» **TASK DIRECTIONS**
Number of lines below with the word "will": give it and nothing more.

» **DATASET**
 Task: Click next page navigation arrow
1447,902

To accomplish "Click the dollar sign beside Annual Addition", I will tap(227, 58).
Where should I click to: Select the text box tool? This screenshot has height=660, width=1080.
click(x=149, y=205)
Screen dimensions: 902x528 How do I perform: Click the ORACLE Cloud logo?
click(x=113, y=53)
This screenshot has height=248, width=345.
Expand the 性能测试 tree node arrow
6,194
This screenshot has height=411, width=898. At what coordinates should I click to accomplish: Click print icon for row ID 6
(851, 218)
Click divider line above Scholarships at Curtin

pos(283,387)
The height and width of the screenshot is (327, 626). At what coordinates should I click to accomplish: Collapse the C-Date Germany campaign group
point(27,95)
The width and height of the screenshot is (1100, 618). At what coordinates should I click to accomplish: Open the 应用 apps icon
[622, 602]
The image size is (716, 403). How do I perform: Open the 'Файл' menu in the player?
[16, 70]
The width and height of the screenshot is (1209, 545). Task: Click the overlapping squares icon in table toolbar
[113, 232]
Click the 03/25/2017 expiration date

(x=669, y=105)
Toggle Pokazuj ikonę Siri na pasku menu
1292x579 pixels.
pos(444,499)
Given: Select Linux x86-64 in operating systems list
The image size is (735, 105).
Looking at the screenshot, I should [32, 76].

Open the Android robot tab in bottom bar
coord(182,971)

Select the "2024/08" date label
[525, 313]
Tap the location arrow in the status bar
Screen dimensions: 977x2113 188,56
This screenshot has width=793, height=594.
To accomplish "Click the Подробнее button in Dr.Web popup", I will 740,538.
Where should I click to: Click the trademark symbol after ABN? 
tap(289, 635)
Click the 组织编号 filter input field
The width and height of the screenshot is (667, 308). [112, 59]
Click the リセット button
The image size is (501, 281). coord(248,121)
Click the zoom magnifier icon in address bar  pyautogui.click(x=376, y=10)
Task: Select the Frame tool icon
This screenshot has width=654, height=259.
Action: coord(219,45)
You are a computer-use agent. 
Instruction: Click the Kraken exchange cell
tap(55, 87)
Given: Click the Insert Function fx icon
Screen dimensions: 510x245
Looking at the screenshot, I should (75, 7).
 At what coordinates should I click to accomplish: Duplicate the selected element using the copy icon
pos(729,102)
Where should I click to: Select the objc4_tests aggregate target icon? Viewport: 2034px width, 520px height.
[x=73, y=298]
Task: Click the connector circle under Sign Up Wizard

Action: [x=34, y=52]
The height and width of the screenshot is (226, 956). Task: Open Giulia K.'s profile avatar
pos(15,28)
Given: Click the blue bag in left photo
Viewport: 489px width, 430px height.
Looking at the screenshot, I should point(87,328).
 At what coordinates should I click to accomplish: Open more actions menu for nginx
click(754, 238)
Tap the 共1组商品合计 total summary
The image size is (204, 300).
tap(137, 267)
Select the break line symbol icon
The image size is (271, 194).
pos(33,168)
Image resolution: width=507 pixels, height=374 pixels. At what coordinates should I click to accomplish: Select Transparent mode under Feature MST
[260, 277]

» **ANSWER BOX**
2